When the LEP form is used to address double-counting and remove duplicate diagnoses with history of a previous positive test result within Ontario (the middle line), the trend is identical but there are an average of 22 fewer diagnoses each year.
When ‘out-of-province’ diagnoses are also removed (the bottom line), the difference is more noticeable. In this scenario, the trend is identical until 2016 and then – instead of continuing to increase – the number of new diagnoses in Ontario decreases to 797 in 2017.
Taken together, these data suggest that the increase in new diagnoses between 2016 and 2017 (as observed in the top and middle lines) was the result of an increase in ‘out-of-province’ diagnoses, rather than an increase in new HIV transmissions in the province.
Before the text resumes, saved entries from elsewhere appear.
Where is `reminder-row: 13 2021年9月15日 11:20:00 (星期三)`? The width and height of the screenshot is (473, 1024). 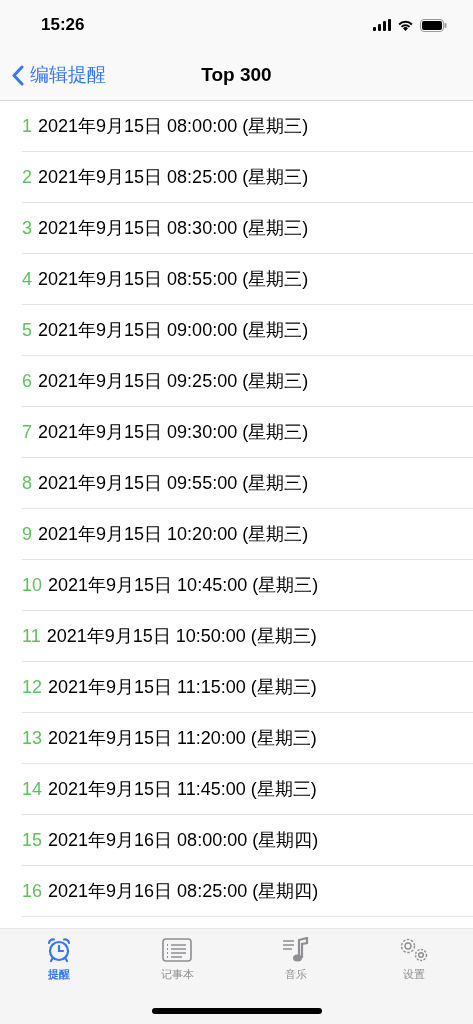
reminder-row: 13 2021年9月15日 11:20:00 (星期三) is located at coordinates (248, 738).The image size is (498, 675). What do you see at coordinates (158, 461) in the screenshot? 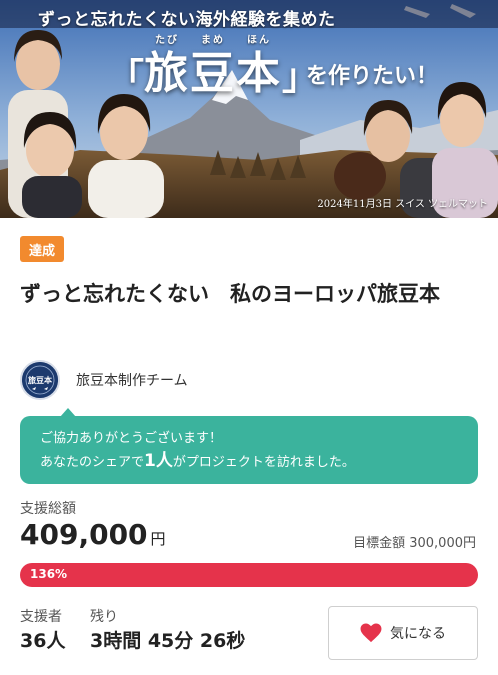
I see `share-visitor-count: 1人` at bounding box center [158, 461].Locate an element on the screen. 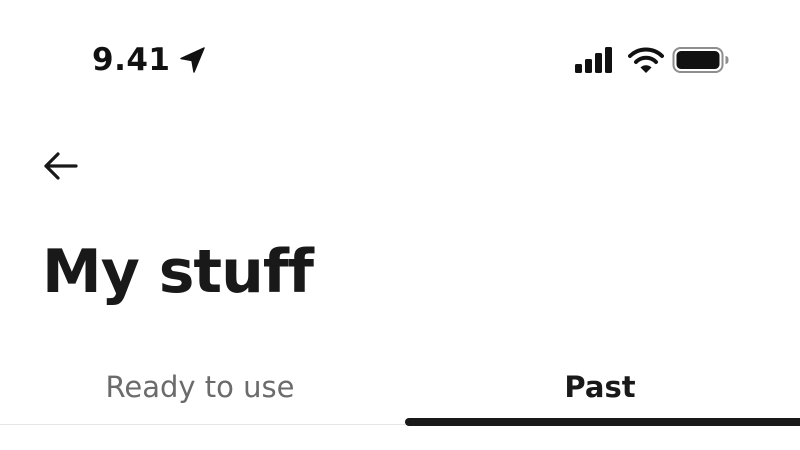 The image size is (800, 450). wifi-icon is located at coordinates (646, 60).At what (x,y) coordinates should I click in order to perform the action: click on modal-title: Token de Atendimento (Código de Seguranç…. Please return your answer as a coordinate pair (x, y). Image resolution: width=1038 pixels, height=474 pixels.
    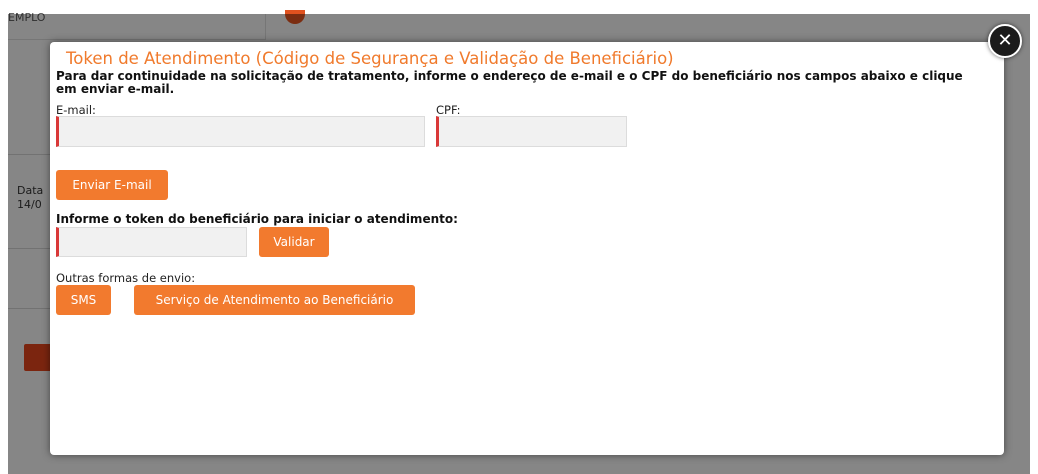
    Looking at the image, I should click on (370, 58).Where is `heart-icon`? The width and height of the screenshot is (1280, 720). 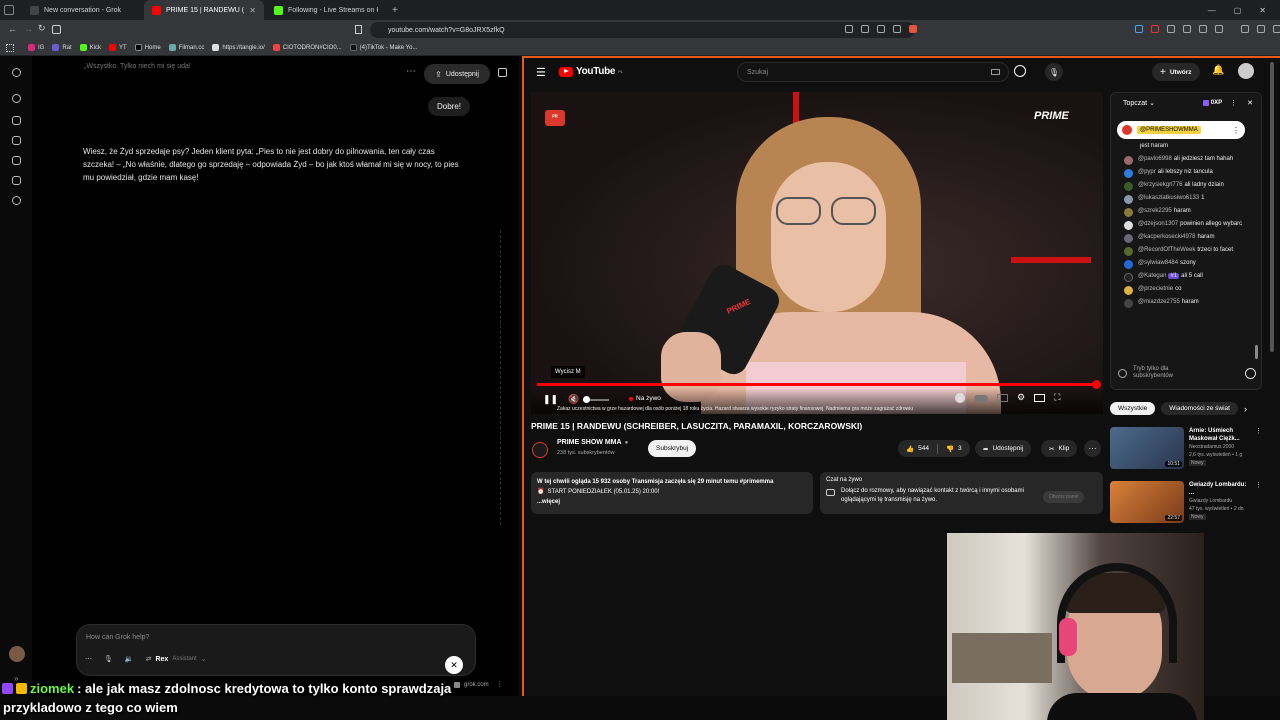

Further, these data suggest that the number of new HIV infections occurring in Ontario in recent years may be closer to 800 than 900, and possibly lower (information on HIV testing history is missing for about half of diagnoses each year).
Moving forward, OHESI will use information collected on HIV testing history to refine Ontario diagnosis data.
Future OHESI knowledge exchange products will exclude diagnoses with history of a previous positive within Ontario to reduce double-counting. Importantly, OHESI will continue to include ‘out-of-province’ diagnoses to provide an accurate picture of how many people and who require HIV care in the province. However, in separate tables and figures, OHESI will also exclude ‘out-of-province’ diagnoses in order to better understand trends in new HIV infections and guide HIV prevention priorities.
We hope these refinements will enhance the usefulness of surveillance data for people working in HIV.